Depois de percorrer uma série de clichês exigidos por estúdios, desses que se tornaram obrigatórios nos filmes de heróis pós-The Avengers - Os Vingadores (The Avengers, 2012), o novo Homem Aranha retoma algumas discussões interessantes iniciadas no primeiro filme, quando Marc Webb atuou de forma mais independente. Primeiro por abordar a relação romântica de Peter e Gwen, que ganha uma força estratosférica sob o comando do carisma e química entre Andrew Garfield e Emma Stone, e depois por se enveredar no discurso sobre as fraquezas humanas. Os personagens do universo de O Homem Aranha, e de certa forma de todos os filmes de super heróis, são todos vítimas de uma sociedade intolerante com suas fraquezas, e quando, por acidente, passam a obter algum tipo de poder, descontam de volta na sociedade todos os seus anos engolindo humilhações e descasos. O poder nas mãos deles é sempre uma arma, nunca uma solução, e por isso há um conflito tão interessante quando alguém de caráter como o herói Peter ganha a chance de usar essa força de uma maneira construtiva, apesar das imperfeições naturais o puxarem pro lado egoísta da alma. Se de um lado temos Eletro desejando se vingar de todos que o menosprezaram a vida toda, e um Duende Verde lutando por poder para curar sua doença degenerativa, do outro temos também uma vítima da vida procurando se encontrar em meio a um mundo em que poder rima com ganância e egocentrismo.

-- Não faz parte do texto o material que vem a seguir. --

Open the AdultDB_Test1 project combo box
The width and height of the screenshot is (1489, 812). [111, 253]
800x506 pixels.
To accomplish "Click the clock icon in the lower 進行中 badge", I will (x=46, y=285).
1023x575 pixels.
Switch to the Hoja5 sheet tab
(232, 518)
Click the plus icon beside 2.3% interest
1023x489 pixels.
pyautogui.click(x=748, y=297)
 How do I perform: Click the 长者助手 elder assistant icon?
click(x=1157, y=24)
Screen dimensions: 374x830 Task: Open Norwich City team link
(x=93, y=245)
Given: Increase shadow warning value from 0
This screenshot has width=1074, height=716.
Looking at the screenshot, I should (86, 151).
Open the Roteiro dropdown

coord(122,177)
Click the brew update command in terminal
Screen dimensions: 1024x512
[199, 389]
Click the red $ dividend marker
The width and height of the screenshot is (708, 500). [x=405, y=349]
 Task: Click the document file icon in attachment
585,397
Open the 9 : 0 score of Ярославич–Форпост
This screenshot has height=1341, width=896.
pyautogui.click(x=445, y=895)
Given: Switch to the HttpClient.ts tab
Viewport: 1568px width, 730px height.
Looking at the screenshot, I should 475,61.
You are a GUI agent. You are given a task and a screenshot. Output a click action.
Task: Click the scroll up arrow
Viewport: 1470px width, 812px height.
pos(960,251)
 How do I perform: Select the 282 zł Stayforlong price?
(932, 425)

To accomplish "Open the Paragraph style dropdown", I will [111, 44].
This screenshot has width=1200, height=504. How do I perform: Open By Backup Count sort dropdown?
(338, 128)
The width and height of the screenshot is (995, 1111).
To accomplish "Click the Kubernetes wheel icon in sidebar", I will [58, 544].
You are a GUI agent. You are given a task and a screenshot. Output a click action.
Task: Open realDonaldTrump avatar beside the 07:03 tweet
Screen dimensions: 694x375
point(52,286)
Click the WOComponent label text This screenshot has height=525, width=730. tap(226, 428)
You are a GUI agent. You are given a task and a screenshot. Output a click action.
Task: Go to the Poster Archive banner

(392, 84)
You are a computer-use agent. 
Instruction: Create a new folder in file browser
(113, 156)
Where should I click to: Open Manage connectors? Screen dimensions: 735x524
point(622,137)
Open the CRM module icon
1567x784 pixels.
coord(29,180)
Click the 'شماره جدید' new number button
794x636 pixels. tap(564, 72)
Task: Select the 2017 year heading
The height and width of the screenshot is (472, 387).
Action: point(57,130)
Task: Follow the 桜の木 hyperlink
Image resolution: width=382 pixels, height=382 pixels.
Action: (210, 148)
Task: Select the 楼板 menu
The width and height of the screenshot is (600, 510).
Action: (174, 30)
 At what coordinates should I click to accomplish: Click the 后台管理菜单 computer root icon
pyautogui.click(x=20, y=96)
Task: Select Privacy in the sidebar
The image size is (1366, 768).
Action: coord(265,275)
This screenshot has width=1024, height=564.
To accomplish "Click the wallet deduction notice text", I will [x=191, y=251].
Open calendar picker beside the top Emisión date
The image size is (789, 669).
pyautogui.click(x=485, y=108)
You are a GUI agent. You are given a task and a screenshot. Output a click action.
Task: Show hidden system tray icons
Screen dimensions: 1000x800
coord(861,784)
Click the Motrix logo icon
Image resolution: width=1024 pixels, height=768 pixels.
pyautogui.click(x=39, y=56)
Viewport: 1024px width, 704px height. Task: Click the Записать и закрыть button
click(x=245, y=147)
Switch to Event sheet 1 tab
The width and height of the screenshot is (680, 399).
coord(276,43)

Mas o que engloba todos esses conflitos – tanto os de Peter Parker quando os de Eletro e Harry Osborn – é a abordagem sobre a finitude da vida, uma questão sempre presente em qualquer filme de super heróis, mas que aqui ganha uma atenção em primeiro plano. Afinal, o que são os super poderes senão uma chance de lutar não apenas contra suas próprias fraquezas, mas também contra sua inevitável mortalidade?  Logo no início da trama, Webb intercala cenas do Homem Aranha lutando contra o crime e cenas do discurso de Gwen Stacy sobre a importância de fazer um nome que perdure para além da própria existência, ou deixar um legado que mantenha viva sua memória. E é disso que tudo se trata. Cada qual na trama luta contra a morte, que está a uma distância diferente para cada personagem, e cada um o faz de uma maneira própria. Seja Gwen Stacy e seu sonho de se tornar uma importante pesquisadora médica, seja Eletro e sua carência nata pelo reconhecimento de seu valor profissional e pessoal, seja Harry Osborne e sua desesperador perspectiva de morrer jovem e deixar para trás todo o poder herdado pelo império bilionário de seu pai, ou seja Peter Parker e sua dificuldade para conciliar as descobertas do passado com as novas responsabilidades do presente, e finalmente a perpetuação de um nome e identidade para o futuro.

Todos ali lutam contra a finitude. O super poder é sempre uma forma de adiar o inadiável, desafiar a natureza humana, e se possível passar intacto contra a morte, o arqui-inimigo não só dos super-heróis, como de toda a humanidade. Para quem já assistiu, sabe que nem todos os quatro personagens centrais dessa história conseguirão passar vivos pela prova de fogo, mas fica no ar a sensação de que pelo menos um deles terá sua memória enraizada não só para o espectador, como também no coração despedaçado de um Peter Parker apaixonado.

Comentários (8)

Walter Faria | quinta-feira, 08 de Maio de 2014 - 12:38

crítica bem melhor que o filme

Marcos Freitas | quinta-feira, 08 de Maio de 2014 - 16:11

Prefiro bem mais Maguire e Dunst [3]

Seu Madruga | segunda-feira, 06 de Outubro de 2014 - 17:11

Tá ruim de aguentar essa franquia ordinária do Webb.